Sinceramente, eu esperava outra coisa quando meus olhos puderam correr de um lado a outro da antessala. Não era assustadora como tantas pessoas me disseram que seria. Ok, talvez um pouco intimidadora, mas só. Quisera eu ter lembrado de carregar meu caderninho na bolsa, ainda que fosse para esboçar em um desenho sem muito critério o momento. Meu momento.
Perdida em pensamentos, demorei a notar que Ela estava parada me esperando, recostada em um dos muitos janelões que formavam o contorno da sala. Quase como se cada um pudesse me mostrar paisagens lá fora, incrivelmente diferentes. Seria uma alucinação? Algo relacionado aos remédios? Esperava que não, porque era simplesmente lindo. Um mar revolto, um penhasco ao entardecer, o alto de uma ponte onde o vento certamente embaralharia meu cabelo, uma estrada com neblina, a linha de trem vista pelo ângulo de quem está deitado nela, uma banheira linda, ornamentada, onde a água caía para fora encharcando o tapete macio e, claro, uma linda tromba d’água se formando no céu distante. Será que fazia parte de alguma propaganda? Nem sei, mas poderia. Precisamente deixava o desejo de ser aceita muito mais intenso. Tanto o era que, quando dei por mim, estava com a mão parada no ar entre uma batida e outra sem desviar os olhos dos janelões. Eu escolheria qualquer um deles agora mesmo.
— Por favor, sente-se — anunciou Ela, reparando que eu estava ali. Sua mão apontou para a única poltrona de visita do ambiente. — Fique à vontade, querida.
Sem graça, respondi que sim com a cabeça. Eu sabia que seus olhos não perderiam meus gestos de agora em diante. Sabia também que tudo o que eu fizesse ou dissesse seria analisado. Na verdade, foi por isso que balancei a cabeça, para espantar as imagens de insegurança que começaram a surgir. Nada de me ver enjaulada e enfurecida, chacoalhando as barras da minha própria prisão.
Ser admitida era minha única opção.
Receosa em deixar transparecer minha condição, escondi a mão debaixo da mochila, tão logo sentei, para que Ela não conseguisse ver minhas unhas roídas a ponto de sangrar. Tudo contava e eu sabia disso. Não à toa, evitei encarar o estilete deixado aberto sobre a mesa dela. Ainda bem que antes de sair, mesmo com tempo ameno, lembrei-me de vestir uma blusinha de manga longa. As marcas do último episódio ainda riscavam meus braços.
Cansava muito ser incompreendida.
Para minha sorte, o requisito da vaga dizia “seja você”. Ok, isso tinha tudo a ver com a especialidade do lugar. Essa oportunidade era tudo o que eu precisava, com ela poderia colocar um fim em tudo que diziam e as coisas iriam melhorar. Era minha esperança.

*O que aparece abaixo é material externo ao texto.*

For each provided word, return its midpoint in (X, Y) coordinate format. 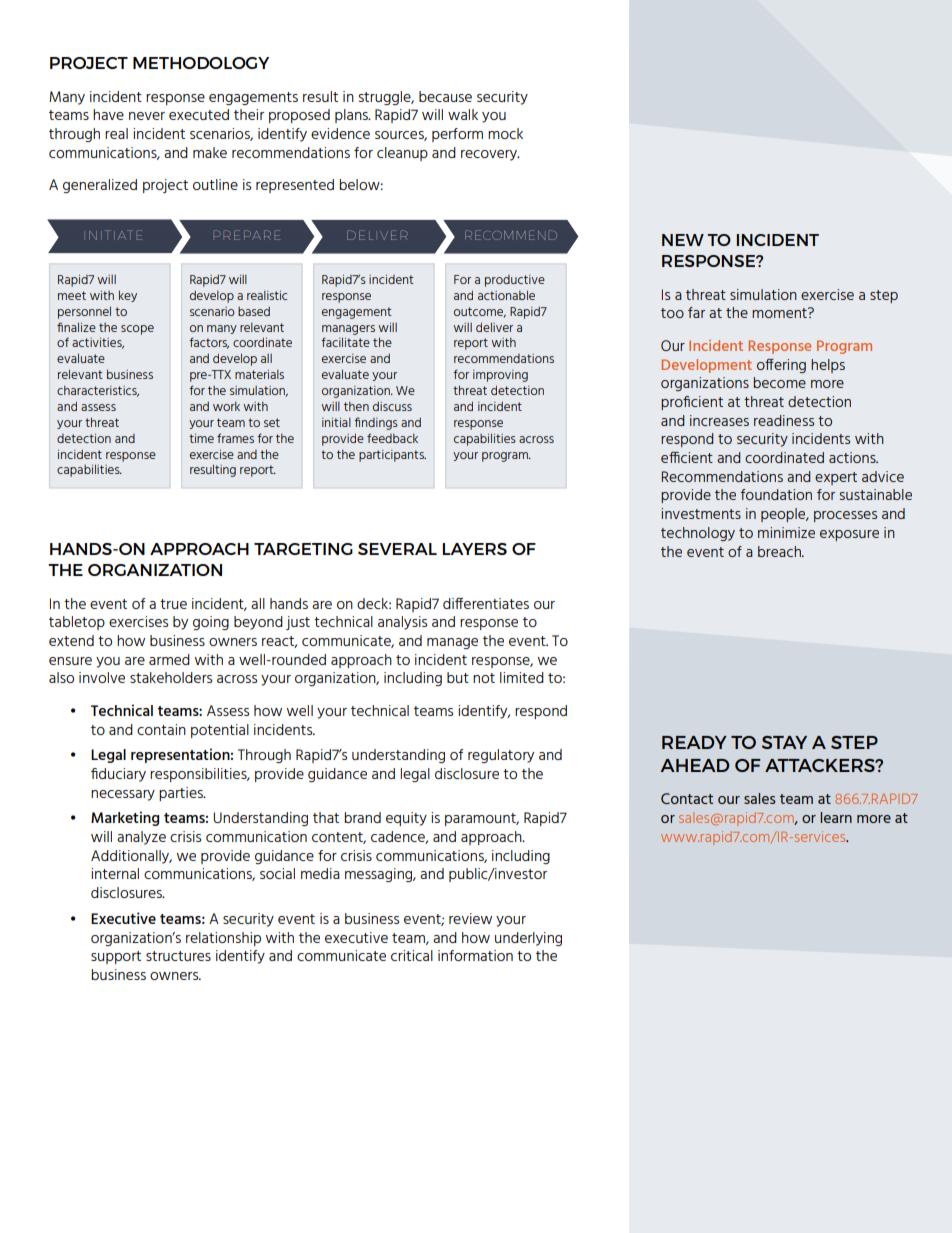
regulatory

— Pronta para a entrevista?
Mordi os lábios a vendo se acomodar ruidosamente na cadeira enquanto ajeitava os óculos pequenos sobre o nariz. Ela era bem diferente do que imaginei, confesso. Embora as lentes de leitura não combinassem com a imagem que me foi descrita, eu até gostei, dando o ar acolhedor, menos sombrio, que promoviam.
— Gostaria de falar algo antes que eu comece? — perguntou ela, solícita.
— Preciso muito da vaga — deixei escapar já me culpando por demostrar minha ansiedade logo de cara.
Minhas palavras, no entanto, a fizeram sorrir. Não sarcasticamente, como era de se esperar de alguém naquela posição, mas de uma maneira terna. Uma maneira que a fez parecer ainda mais acalentadora.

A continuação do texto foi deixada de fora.